■ Документ
=-=-=

Завоевание Индии англичанами и французами в XVIII веке
доставило огромные богатства этим двум нациям. Но из всех сокровищ,
которыми завладели европейцы в Индии, самым драгоценным было не золото и
не знаменитый Кохинур — крупнейший в мире бриллиант, который
принадлежит в настоящее время английской короне, а индийские «Веды» и
иранская «Авеста» — священные гимны, сложенные в Индии и Иране почти
четыре тысячи лет назад.
И вот оказалось, что и древнеиндийский язык
(санскрит) и древнеиранский (зенд) не только родственны европейским, но и
формы их поразительно близки древнегреческим, латинским,
старогерманским, старославянским и литовским — гораздо ближе, чем
современные индийские и иранские языки.
Сравните, например, нынешние формы некоторых важнейших слов:
Даже в языках-братьях часто невозможно установить ни одного сходного звука, например, два и я по-немецки цвай (zwei) и ихь (ich), по-английски ту (two) и аи (I); дочь по-французски фнй (fille), по-испански иха (hija). Но когда ученые сравнили древние формы языков, то картина поистине получилась поразительная.
Оказалось затем, что сходство не ограничивается
только корнями слов, но распространяется и на глагольные и падежные
окончания. Замечательно, что совпадают во всех языках этой семьи даже
такие особенности, как применение другого корня для косвенных падежей
местоимения первого лица, то есть для я и мы, и для множественного лица глагола есть:
Я: мя (меня), мэн, мэм, мам, мик, мэд, мэ
Мы: ны (нас), нах, но, унс, нос
Есть: су(н)ть, сунти, санти, сунт, зинд
Такое широкое и так далеко идущее — до
специфических особенностей — сходство слов и форм, конечно, не может
быть случайным, решили ученые. Не могло оно получиться в разных языках и
само по себе. Притом же языки, в которых обнаруживается это сходство,
тянутся сплошной полосой от Индостана и Ирана по всей Европе — и нигде
больше. Очевидно, что эти языки были когда-то, в глубочайшей древности,
наречиями единого индоевропейского языка, сложившимися в кругу общего
исторического быта, как затем славянские языки развились из наречий
единого общеславянского, и как русский язык расслаивается на областные
говоры.

=-=-=

■ Записи для упражнения
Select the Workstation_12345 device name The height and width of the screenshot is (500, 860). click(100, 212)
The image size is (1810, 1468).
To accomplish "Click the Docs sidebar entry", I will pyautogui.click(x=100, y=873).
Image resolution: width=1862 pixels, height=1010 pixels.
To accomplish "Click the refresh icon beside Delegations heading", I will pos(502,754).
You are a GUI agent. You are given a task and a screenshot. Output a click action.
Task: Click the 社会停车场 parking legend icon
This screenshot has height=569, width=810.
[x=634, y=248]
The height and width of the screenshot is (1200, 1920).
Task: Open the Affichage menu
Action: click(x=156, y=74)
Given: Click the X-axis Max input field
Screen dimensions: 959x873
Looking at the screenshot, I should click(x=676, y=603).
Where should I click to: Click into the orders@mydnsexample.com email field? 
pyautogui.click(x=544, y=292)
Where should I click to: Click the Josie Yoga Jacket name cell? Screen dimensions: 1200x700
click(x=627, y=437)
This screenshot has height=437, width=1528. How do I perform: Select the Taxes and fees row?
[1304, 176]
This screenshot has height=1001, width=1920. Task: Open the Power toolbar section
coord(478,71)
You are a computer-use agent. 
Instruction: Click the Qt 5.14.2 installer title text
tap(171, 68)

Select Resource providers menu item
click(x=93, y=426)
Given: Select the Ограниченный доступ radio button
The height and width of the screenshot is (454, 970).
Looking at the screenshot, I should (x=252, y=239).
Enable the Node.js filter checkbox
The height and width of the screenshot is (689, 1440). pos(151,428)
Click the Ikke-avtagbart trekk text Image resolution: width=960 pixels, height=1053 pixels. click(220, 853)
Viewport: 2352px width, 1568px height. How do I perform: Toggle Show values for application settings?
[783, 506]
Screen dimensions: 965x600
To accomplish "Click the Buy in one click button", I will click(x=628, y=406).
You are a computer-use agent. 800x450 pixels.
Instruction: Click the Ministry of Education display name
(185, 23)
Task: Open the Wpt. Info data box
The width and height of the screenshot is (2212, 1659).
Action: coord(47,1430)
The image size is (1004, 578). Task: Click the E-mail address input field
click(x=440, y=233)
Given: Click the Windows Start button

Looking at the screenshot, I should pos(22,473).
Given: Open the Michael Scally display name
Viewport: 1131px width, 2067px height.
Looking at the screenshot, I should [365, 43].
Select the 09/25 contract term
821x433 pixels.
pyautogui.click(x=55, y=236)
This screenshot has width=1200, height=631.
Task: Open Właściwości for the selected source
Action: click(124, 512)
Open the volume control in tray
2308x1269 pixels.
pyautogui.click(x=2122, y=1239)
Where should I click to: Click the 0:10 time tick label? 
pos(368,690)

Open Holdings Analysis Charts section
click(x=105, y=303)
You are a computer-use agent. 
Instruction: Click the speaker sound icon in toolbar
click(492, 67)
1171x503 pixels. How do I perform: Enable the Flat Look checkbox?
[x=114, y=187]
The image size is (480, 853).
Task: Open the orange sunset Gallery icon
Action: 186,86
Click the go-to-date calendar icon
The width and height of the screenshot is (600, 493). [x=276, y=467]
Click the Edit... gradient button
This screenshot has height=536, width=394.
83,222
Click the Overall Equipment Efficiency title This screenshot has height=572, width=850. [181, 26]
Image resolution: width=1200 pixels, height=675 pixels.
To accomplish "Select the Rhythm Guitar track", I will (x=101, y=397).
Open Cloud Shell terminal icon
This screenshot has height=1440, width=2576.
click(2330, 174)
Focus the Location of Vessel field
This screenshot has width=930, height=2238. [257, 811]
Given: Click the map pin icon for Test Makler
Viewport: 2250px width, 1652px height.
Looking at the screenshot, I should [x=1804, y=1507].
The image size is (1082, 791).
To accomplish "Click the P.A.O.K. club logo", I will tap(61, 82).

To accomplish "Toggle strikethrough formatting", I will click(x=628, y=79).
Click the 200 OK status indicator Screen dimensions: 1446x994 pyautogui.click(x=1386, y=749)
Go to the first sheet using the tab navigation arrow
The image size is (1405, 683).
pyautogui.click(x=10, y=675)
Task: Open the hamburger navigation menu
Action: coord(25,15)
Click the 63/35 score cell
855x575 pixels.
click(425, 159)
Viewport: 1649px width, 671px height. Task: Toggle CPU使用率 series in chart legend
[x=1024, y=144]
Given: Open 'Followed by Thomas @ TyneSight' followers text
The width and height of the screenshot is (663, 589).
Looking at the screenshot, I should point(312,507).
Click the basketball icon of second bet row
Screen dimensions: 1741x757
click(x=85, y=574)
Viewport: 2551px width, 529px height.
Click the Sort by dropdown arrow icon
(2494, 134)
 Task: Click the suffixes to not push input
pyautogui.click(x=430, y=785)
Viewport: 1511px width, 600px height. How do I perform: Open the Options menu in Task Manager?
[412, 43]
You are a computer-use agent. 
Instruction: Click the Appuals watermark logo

=-=-=

■ Краткое задание 1
Перепишите без изменений записи от строки, содержащей «Given: Click the Windows Start button», до строки, содержащей «pyautogui.click(x=2122, y=1239)», включительно.
■ Краткое задание 2
Продолжите текст о родстве индоевропейских языков, начав сразу после его последнего предложения.

■ Правильный ответ 1
Given: Click the Windows Start button

Looking at the screenshot, I should pos(22,473).
Given: Open the Michael Scally display name
Viewport: 1131px width, 2067px height.
Looking at the screenshot, I should [365, 43].
Select the 09/25 contract term
821x433 pixels.
pyautogui.click(x=55, y=236)
This screenshot has width=1200, height=631.
Task: Open Właściwości for the selected source
Action: click(124, 512)
Open the volume control in tray
2308x1269 pixels.
pyautogui.click(x=2122, y=1239)

■ Правильный ответ 2
При этом обнаруживается особенная близость
славянских форм к балтийским (литовским и латышским), италийских к
кельтским, а в особенности иранских к индийским, так что можно было даже
прямо говорить о древнеиранском и древнеиндийском языках, как о
наречиях единого индоиранского языка.
Так, постепенно, сравнивая разные языки между собой,
ученые пришли к группировке индоевропейских языков. В таблице вымершие
языки, сохранившиеся только в текстах и надписях, заключены в скобки.
Эта классификация языков соответствует и
географическому распределению их. Идя с северной половины Индийского
полуострова на запад, они располагаются широкой полосой, охватывая затем
всю Европу, за исключением Финляндии, Карелии и Венгрии, где говорят на
родственных угрофинских языках, и Пиренейских гор, где баски сохранили
язык, которому до сих пор не находится родственного. Вот эти группы
индоевропейских языков.
I. Языки Индии: хинди и др., потомки древнеиндийского, литературной формой которого был санскрит. К индийским языкам принадлежит и цыганский.
II. Иранские языки: афганский, балуджи,
курдский, таджикский, персидский (древнеперсидский сохранился в
«Авесте») и осетинский (на Северном Кавказе), потомок языка древних
скифов.
III. (Тохарский).
IV. (Хеттский, сохранившийся в текстах 2-го
тысячелетия до нашей эры, и родственные ему языки Малой Азии — лидийский
и ликийский, а может быть и этрускский — язык древних обитателей
средней Италии, поглощенный латинским).
V. Армянский.
VI. Греческий, известный нам теперь с XV века до нашей эры.
VII. Албанский.
VIII. Славянские; их восточные ветви —
русский, украинский и белорусский; западные ветви — польский, чешский и
словацкий; южные — сербский, хорватский, болгарский.
IX. Балтийские: литовский, латышский (и прусский, вытесненный немецким).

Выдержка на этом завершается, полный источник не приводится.